Traverse City Record-Eagle
---- — Naysayers who think Port Huron is on the road to ruin might be profoundly mistaken, but they have a right to their opinion.
What makes that view virtually impossible to consider seriously is their attempts to compare Port Huron to Detroit. The two cities have little in common.
Detroit is a major American city — Michigan’s largest — with more than 700,000 residents. Port Huron’s population is about 30,000.
The challenges the Motor City faces — a high crime rate, chronic unemployment and impending bankruptcy — are daunting, and they dwarf the problems of Port Huron.

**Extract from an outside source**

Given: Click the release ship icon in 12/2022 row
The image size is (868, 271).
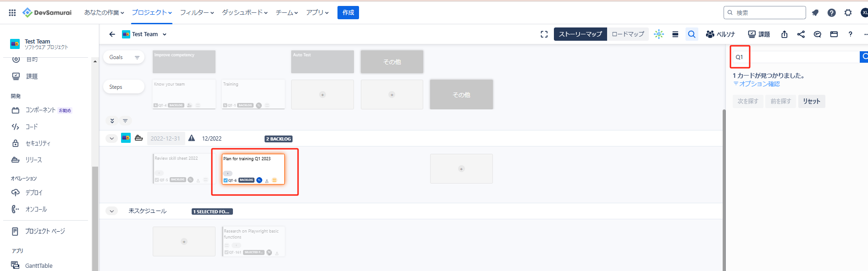Looking at the screenshot, I should [x=138, y=138].
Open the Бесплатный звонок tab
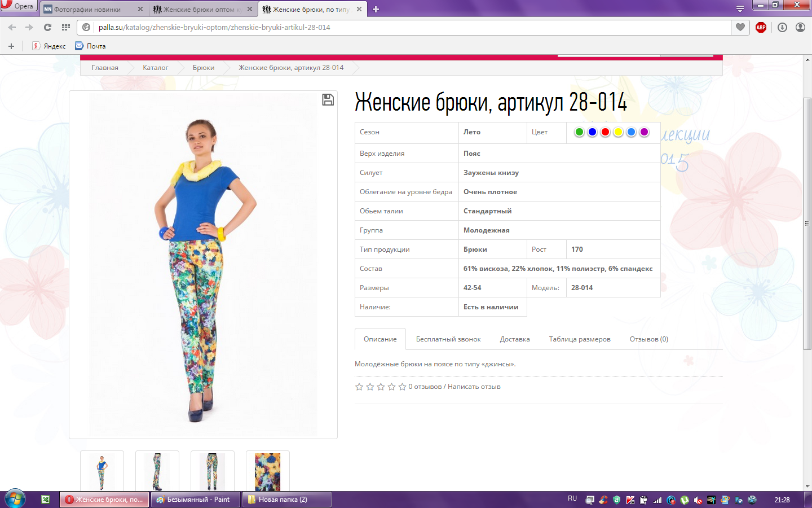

Either an extraordinarily kind of ambition or profound delusion would prompt anyone to compare the problems of Detroit to those of Port Huron. Nevertheless, “Little Detroit” is a derogatory term trotted out whenever a horrific crime is committed or fears that Port Huron is a mecca for legions of the poor and destitute who migrate for its supposed wealth of services that assist them.
The latter is fueled with anecdotes and no hard facts. But Port Huron’s public safety is easily documented.
When it comes to violent crime, Port Huron’s rate isn’t in Detroit’s league. In 2011, the FBI reported Detroit’s had more than 21 violent crimes per 1,000 residents. Flint’s rate was more than 23 per 1,000 residents.
Port Huron had barely fewer than seven violent crimes per 1,000 people in 2011 — and the rate has been declining since 2006, when the city had nine violent crimes per 1,000 residents.
Battle Creek had 9.2 violent crimes per 1,000 people, according to the FBI. Lansing had 10.2 per 1,000.
That’s not to say Port Huron doesn’t have a crime problem. It does. But threats to public safety are far from the crisis levels Detroit and other troubled Michigan cities endure.
The first step for any community is to accurately identify the problem it faces. Port Huron appears to have a credible assessment of its crime problem and is taking steps to address it.
The city’s community policing program is building a strong alliance between neighborhoods and police. The cooperation promises to help prevent crime and keep it from becoming the problem it is in some of Michigan’s larger cities.
Port Huron is far from doomed. It is a city with work required to reach its potential.
Port Huron is no “Little Detroit.” The obstacles it faces aren’t small, but they ought to be identified accurately.